То, что проявилось в образном ярусе лирики Анны Ахматовой, осуществилось и в ее судьбе. (Не буду утомлять читателя аналогиями из "дуэльной классики" (Ю. М. Лотман) русской литературы XIX века.) Если бы Ахматова эмигрировала, как многие, "отклонив от себя удары", или, точнее, отклонив себя от ударов, она, вероятно, осталась бы просто одним из поэтов; но Ахматова, по-видимому, догадывалась о своем назначении, по-видимому, понимала, что на ней почило русское слово (по свидетельству А. П. Лободанова, выражение В. В. Виноградова). (Не буду говорить здесь о всеведении поэта, писавшего в сороковом году о тринадцатом, т. е. вспоминавшего накануне сорок первого года канун четырнадцатого.) И в конце жизни она уже могла произнести в своих стихах о городе Пушкина ("Наследница", 1958):
О, кто бы мне тогда сказал,
Что я наследую все это:
. . . . . . . . . . . . . . . . . . . .
И даже собственную тень...
Возвращаясь к образному и словесному ярусам, уместно вспомнить емкий оксюморон: "Щедро взыскана дивной судьбою..." ("Этой ивы листы в девятнадцатом веке увяли..." - "Городу Пушкина", 2, 1957).

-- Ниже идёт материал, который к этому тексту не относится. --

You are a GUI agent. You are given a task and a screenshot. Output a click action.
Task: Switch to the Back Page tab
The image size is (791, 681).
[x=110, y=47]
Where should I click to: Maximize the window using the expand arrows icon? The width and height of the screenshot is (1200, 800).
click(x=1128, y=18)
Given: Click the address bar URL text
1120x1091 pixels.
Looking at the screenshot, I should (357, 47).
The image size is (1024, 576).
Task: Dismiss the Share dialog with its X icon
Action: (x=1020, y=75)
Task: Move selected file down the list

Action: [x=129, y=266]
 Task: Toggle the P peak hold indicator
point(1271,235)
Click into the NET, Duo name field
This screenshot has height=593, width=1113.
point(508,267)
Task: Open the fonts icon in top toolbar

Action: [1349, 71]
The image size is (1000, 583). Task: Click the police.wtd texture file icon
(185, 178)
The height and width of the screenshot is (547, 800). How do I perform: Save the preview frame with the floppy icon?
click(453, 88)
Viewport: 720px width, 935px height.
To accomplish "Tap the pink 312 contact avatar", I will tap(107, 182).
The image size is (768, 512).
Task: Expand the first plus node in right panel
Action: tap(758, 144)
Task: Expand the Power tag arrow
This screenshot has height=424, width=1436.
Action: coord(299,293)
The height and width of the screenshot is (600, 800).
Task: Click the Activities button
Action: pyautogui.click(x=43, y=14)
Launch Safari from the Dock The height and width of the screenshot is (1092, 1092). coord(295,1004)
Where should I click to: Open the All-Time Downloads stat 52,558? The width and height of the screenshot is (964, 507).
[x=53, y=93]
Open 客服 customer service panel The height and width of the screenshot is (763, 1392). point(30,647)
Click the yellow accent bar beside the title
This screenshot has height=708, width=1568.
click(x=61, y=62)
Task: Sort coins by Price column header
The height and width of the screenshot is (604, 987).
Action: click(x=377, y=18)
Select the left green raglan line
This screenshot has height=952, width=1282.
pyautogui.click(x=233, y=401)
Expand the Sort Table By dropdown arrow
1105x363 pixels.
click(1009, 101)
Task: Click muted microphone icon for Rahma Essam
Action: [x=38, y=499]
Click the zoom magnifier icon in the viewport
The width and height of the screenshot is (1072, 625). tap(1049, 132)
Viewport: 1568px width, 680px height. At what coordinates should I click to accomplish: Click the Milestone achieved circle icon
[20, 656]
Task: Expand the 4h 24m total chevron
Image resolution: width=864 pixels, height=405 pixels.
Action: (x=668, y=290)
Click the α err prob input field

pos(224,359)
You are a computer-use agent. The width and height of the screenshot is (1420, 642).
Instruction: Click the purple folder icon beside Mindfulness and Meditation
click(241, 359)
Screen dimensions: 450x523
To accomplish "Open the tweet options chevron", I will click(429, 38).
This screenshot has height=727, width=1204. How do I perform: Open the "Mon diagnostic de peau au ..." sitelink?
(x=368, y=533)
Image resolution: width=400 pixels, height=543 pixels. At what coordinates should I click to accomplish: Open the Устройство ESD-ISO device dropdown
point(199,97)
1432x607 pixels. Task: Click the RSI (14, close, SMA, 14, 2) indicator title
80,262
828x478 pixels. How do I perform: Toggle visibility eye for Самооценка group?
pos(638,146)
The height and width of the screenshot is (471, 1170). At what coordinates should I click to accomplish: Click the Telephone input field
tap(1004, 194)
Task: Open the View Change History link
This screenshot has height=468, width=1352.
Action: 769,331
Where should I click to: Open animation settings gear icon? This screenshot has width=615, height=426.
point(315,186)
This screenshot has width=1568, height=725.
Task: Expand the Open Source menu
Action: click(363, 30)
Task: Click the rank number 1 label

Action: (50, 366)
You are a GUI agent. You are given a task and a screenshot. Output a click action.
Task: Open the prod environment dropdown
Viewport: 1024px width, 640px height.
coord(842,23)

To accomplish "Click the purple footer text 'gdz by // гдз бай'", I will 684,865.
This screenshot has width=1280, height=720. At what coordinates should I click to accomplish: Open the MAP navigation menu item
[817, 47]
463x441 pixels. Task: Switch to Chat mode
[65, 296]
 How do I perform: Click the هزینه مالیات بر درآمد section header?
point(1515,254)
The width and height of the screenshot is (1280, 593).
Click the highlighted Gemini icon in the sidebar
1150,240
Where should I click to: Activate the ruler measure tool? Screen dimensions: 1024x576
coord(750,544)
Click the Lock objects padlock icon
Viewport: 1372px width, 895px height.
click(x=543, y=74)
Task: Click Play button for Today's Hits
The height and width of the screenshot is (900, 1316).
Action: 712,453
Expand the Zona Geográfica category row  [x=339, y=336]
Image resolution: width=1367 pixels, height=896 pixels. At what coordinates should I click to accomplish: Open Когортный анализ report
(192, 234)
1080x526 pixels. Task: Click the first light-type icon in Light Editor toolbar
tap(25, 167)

Утрата у Ахматовой - это почти всегда обретение, одно из очень редких исключений - стихотворение "Белая ночь" ("Небо бело страшной белизною...", июнь 1914, - кстати сказать, накануне войны). Впрочем, если рассмотреть звуковой ярус, окажется, что и здесь намечено преодоление возникающей дисгармонии: в третьей строфе восстанавливается ровный ритм. Итак, утрата у Ахматовой - почти всегда обретение - не оборотная ли это сторона заново открытого Блоком Закона Возмездия?
В стихотворении "Долго шел через поля и села..." концовка при внимательном чтении воспринимается однозначно как гибель возлюбленной:
А над смуглым золотом престола
Разгорался божий сад лучей:
"Здесь она, здесь свет веселый
Серых звезд - ее очей".
Но звучит эта концовка почему-то радостно. И такой слитности утраты-обретения, пожалуй, нет больше нигде, даже в стихотворении "Утешение" ("Вестей от него не получишь больше..."): "Он божьего воинства новый воин, О нем не грусти (! - А. Я.) теперь".
Героиня, теряя возлюбленного, получает то, о чем и не мечтала: "Подумай, ты можешь теперь молиться Заступнику своему". Многое отнято, но и дано тем самым многое.